- Work to complete -
Print every line of the data word for word.

Saved entries

+===+

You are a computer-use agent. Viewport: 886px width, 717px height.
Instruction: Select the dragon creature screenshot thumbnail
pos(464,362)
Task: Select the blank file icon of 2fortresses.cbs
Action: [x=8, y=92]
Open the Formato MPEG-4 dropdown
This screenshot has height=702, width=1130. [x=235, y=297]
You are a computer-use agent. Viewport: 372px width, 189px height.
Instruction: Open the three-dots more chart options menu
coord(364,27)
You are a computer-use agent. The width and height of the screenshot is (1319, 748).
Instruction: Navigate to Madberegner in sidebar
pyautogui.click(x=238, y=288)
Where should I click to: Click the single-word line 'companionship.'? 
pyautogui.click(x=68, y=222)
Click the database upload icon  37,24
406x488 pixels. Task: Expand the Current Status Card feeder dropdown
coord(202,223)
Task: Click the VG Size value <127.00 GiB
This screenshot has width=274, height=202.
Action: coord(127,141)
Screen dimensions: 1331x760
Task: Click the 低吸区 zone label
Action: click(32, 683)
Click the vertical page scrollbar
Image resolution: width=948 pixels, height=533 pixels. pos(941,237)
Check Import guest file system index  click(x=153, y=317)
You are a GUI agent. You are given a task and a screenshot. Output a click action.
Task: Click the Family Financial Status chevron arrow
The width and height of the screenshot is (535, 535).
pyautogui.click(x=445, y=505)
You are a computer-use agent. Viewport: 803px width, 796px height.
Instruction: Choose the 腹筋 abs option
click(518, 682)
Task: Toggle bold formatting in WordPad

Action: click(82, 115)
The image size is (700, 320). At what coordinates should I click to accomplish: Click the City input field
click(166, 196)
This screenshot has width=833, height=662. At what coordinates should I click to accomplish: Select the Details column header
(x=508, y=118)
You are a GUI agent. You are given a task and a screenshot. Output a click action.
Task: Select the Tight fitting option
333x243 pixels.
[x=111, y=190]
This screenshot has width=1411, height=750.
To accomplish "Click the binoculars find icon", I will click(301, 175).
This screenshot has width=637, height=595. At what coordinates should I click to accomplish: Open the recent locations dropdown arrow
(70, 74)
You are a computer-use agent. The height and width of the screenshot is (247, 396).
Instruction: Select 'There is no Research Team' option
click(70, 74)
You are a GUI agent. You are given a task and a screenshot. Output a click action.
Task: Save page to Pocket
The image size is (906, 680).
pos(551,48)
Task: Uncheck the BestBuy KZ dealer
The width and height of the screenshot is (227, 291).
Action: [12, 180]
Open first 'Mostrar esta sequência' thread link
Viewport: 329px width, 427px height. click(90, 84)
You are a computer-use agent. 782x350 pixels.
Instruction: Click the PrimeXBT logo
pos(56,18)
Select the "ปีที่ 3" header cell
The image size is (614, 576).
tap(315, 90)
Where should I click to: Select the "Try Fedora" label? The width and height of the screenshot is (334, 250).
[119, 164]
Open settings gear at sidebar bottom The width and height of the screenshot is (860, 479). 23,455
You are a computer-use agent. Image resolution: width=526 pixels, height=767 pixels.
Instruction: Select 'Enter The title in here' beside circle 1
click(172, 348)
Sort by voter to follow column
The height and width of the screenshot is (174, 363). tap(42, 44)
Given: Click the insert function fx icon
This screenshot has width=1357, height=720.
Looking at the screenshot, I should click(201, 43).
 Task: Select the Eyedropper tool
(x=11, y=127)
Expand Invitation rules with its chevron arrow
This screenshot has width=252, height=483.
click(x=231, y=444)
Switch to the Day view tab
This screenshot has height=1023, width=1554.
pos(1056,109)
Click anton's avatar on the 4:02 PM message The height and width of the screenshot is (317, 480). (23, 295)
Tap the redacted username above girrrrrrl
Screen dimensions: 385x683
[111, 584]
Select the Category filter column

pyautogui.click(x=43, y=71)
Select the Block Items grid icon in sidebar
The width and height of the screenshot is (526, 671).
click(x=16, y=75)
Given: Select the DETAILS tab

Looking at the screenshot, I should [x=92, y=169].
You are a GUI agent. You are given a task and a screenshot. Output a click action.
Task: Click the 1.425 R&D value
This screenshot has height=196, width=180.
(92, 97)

+===+

- Solution to this problem -
You are a computer-use agent. Viewport: 886px width, 717px height.
Instruction: Select the dragon creature screenshot thumbnail
pos(464,362)
Task: Select the blank file icon of 2fortresses.cbs
Action: [x=8, y=92]
Open the Formato MPEG-4 dropdown
This screenshot has height=702, width=1130. [x=235, y=297]
You are a computer-use agent. Viewport: 372px width, 189px height.
Instruction: Open the three-dots more chart options menu
coord(364,27)
You are a computer-use agent. The width and height of the screenshot is (1319, 748).
Instruction: Navigate to Madberegner in sidebar
pyautogui.click(x=238, y=288)
Where should I click to: Click the single-word line 'companionship.'? 
pyautogui.click(x=68, y=222)
Click the database upload icon  37,24
406x488 pixels. Task: Expand the Current Status Card feeder dropdown
coord(202,223)
Task: Click the VG Size value <127.00 GiB
This screenshot has width=274, height=202.
Action: coord(127,141)
Screen dimensions: 1331x760
Task: Click the 低吸区 zone label
Action: click(32, 683)
Click the vertical page scrollbar
Image resolution: width=948 pixels, height=533 pixels. pos(941,237)
Check Import guest file system index  click(x=153, y=317)
You are a GUI agent. You are given a task and a screenshot. Output a click action.
Task: Click the Family Financial Status chevron arrow
The width and height of the screenshot is (535, 535).
pyautogui.click(x=445, y=505)
You are a computer-use agent. Viewport: 803px width, 796px height.
Instruction: Choose the 腹筋 abs option
click(518, 682)
Task: Toggle bold formatting in WordPad

Action: click(82, 115)
The image size is (700, 320). At what coordinates should I click to accomplish: Click the City input field
click(166, 196)
This screenshot has width=833, height=662. At what coordinates should I click to accomplish: Select the Details column header
(x=508, y=118)
You are a GUI agent. You are given a task and a screenshot. Output a click action.
Task: Select the Tight fitting option
333x243 pixels.
[x=111, y=190]
This screenshot has width=1411, height=750.
To accomplish "Click the binoculars find icon", I will click(301, 175).
This screenshot has width=637, height=595. At what coordinates should I click to accomplish: Open the recent locations dropdown arrow
(70, 74)
You are a computer-use agent. The height and width of the screenshot is (247, 396).
Instruction: Select 'There is no Research Team' option
click(70, 74)
You are a GUI agent. You are given a task and a screenshot. Output a click action.
Task: Save page to Pocket
The image size is (906, 680).
pos(551,48)
Task: Uncheck the BestBuy KZ dealer
The width and height of the screenshot is (227, 291).
Action: [12, 180]
Open first 'Mostrar esta sequência' thread link
Viewport: 329px width, 427px height. click(90, 84)
You are a computer-use agent. 782x350 pixels.
Instruction: Click the PrimeXBT logo
pos(56,18)
Select the "ปีที่ 3" header cell
The image size is (614, 576).
tap(315, 90)
Where should I click to: Select the "Try Fedora" label? The width and height of the screenshot is (334, 250).
[119, 164]
Open settings gear at sidebar bottom The width and height of the screenshot is (860, 479). 23,455
You are a computer-use agent. Image resolution: width=526 pixels, height=767 pixels.
Instruction: Select 'Enter The title in here' beside circle 1
click(172, 348)
Sort by voter to follow column
The height and width of the screenshot is (174, 363). tap(42, 44)
Given: Click the insert function fx icon
This screenshot has width=1357, height=720.
Looking at the screenshot, I should click(201, 43).
 Task: Select the Eyedropper tool
(x=11, y=127)
Expand Invitation rules with its chevron arrow
This screenshot has width=252, height=483.
click(x=231, y=444)
Switch to the Day view tab
This screenshot has height=1023, width=1554.
pos(1056,109)
Click anton's avatar on the 4:02 PM message The height and width of the screenshot is (317, 480). (23, 295)
Tap the redacted username above girrrrrrl
Screen dimensions: 385x683
[111, 584]
Select the Category filter column

pyautogui.click(x=43, y=71)
Select the Block Items grid icon in sidebar
The width and height of the screenshot is (526, 671).
click(x=16, y=75)
Given: Select the DETAILS tab

Looking at the screenshot, I should [x=92, y=169].
You are a GUI agent. You are given a task and a screenshot. Output a click action.
Task: Click the 1.425 R&D value
This screenshot has height=196, width=180.
(92, 97)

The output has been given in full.